Benoît XIII ou le roman de Terrisse - Révolution ou chaos?

   Il y a du monde de partout, chaque pièce, chaque meuble est retourné. Au départ, ce sont les papiers qui volent : les gardes nationaux et le consul de la commune cherchent sommairement des éventuels documents compromettants ; puis il y a une deuxième vague d’assaillant dans l’escalier à la recherche de liqueurs vins et victuailles. Un troisième groupe remarquable, furette de bibelots en bibelots, de placards en placards pour garder un souvenir ou quelque chose de monnayable. Enfin, les plus calmes, les plus inquiétants qui prennent leur temps et mesurent chaque pièce à grandes enjambées comme s’ils allaient débiter la vénérable demeure en tranches fines ; la plupart d’entre eux sont d’anciens journaliers du château avec qui Simon a longtemps travaillé au service du comte. L’homme est assis sur une marche en bas de l’escalier et la foule l’évite à peine comme un colis encombrant maintenant que sa bêche lui a été prise par un villageois qui en avait besoin pour briser un verrou. Francine sanglote à chaque casse, chaque destruction qu’elle voit ou imagine et croit devenir folle ; elle va sans doute se réveiller et se retrouver dans un monde où la jeune reine joue toujours à la bergère à Versailles…

Albert Favre porte difficilement le buste en terre cuite qu’il a trouvé sur le marbre du salon ; qui est ce prélat, suppôt des fausses croyances ? Non, ce n’est pas l’actuel imposteur, le vieux Pie VI… Mais, l’homme s’en moque un peu, le citoyen Pothonier n’a pas embrassé la religion de la république : c’est une preuve de plus à charge. Paul Ribier fait un mouvement brusque par derrière lui dans le brouhaha énorme puisque le salon est un champ de bataille au début de la débâcle. Le buste échappe des mains avides et se brise lourdement sur les malons* vernis. Les deux sans-culottes sont un bref instant gênés devant les débris épars mais le citoyen Favre voit immédiatement la pièce d’or au milieu des gravas et le petit papier avec cinq points vaguement alignés et deux en bas à gauche sur le côté ; le plus haut est le plus voyant. L’homme le jette au milieu des piétinements, et la pièce d’or dans sa poche ; l’instant historique n’est pas aux énigmes. La révolution citoyenne est en marche ; les aristocrates, à la lanterne!

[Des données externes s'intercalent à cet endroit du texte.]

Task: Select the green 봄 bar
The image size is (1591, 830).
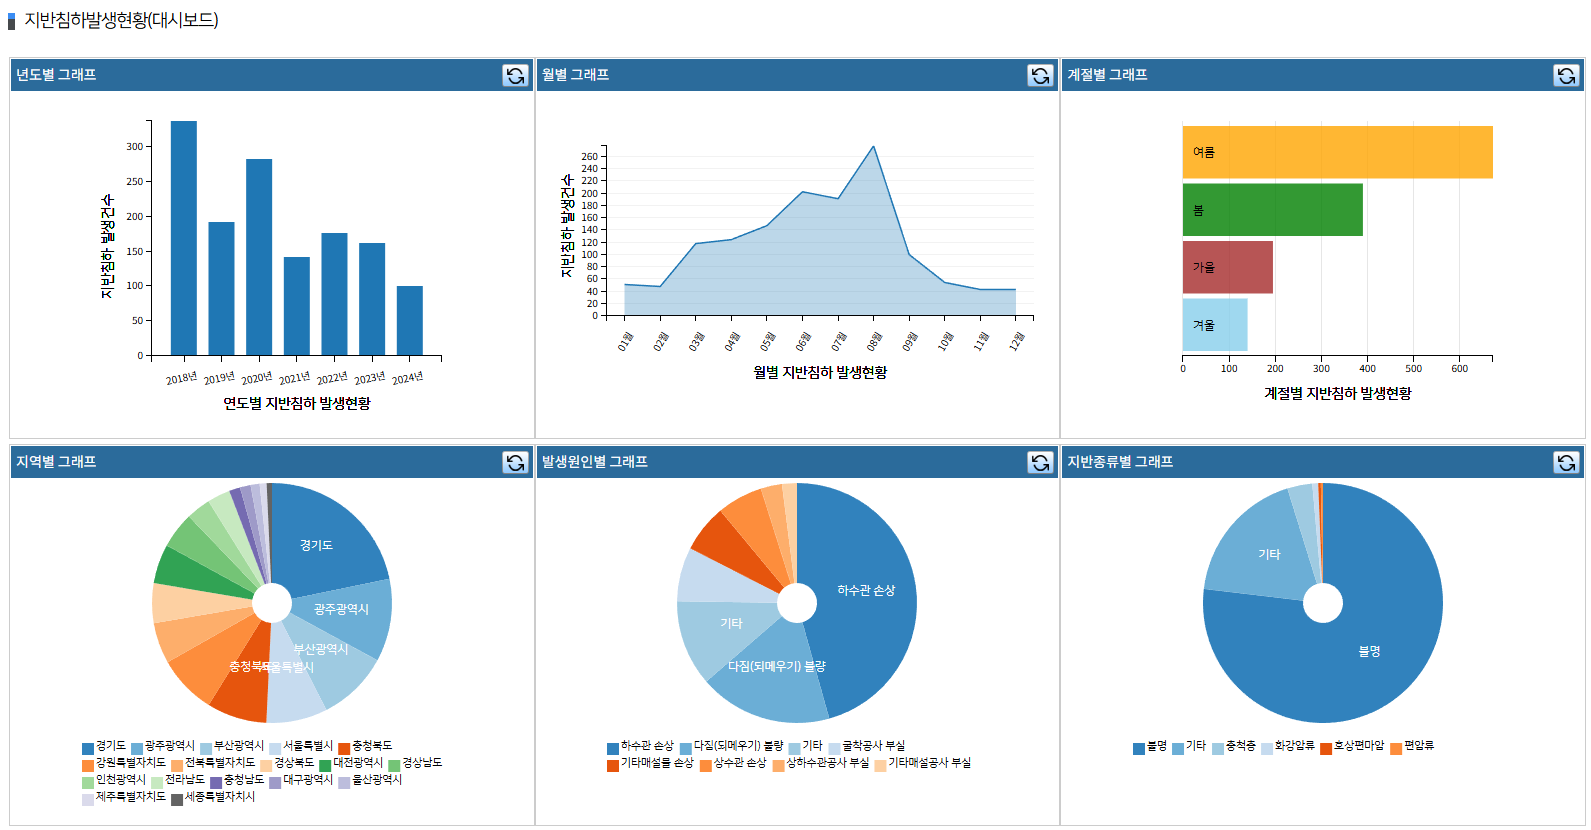Action: (x=1272, y=210)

Le Citoyen Vincent dans son nouvel uniforme tricolore, en impose ; il représente le district, du coup, personne ne lui conteste le tableau quand il le décroche du mur. Ce ciel étoilé est remarquable ; c’est peut-être une croûte sans valeur, il va le proposer à Barjols au citoyen Lieutard en échange d’un gigot et peut-être de deux grives. Un éclat de voix vient de se faire entendre au dehors. Le chef du pillage veut savoir ce qu’il se passe : Joseph Mistre informe le bicorne qui paraît dans l’encadrement de la fenêtre que la porte de la chapelle vient de céder. Le chef de la garde enjambe le rebord sans trop taper le cadre, demande à l’informateur de lui garder le tableau et arrive à temps grâce aux bottes de sept lieues au moment où deux personnes s’arrachent des mains un calice d’or visiblement trop beau pour eux. C’est la plus belle pièce de valeur ; ce ne peut être qu’une prise révolutionnaire. Les hosties consacrées contenues sont jetées à l’extérieur au milieu des poules.

Le reste du petit peuple se défoule dans la minuscule église en brisant à coup de masse le marbre du maître-autel afin de chacun puisse avoir un bout en souvenir de cette journée mémorable où tous auront pu entrer dans l’intimité des nobles traîtres à la patrie. Deux heures plus tard, le peuple commence à quitter Terrisse en deux groupes bien distinct : Ceux satisfaits ou repus qui ont eu un butin et les penauds, les plus nombreux, qui n’ont pu que casser un peu par désoeuvrement.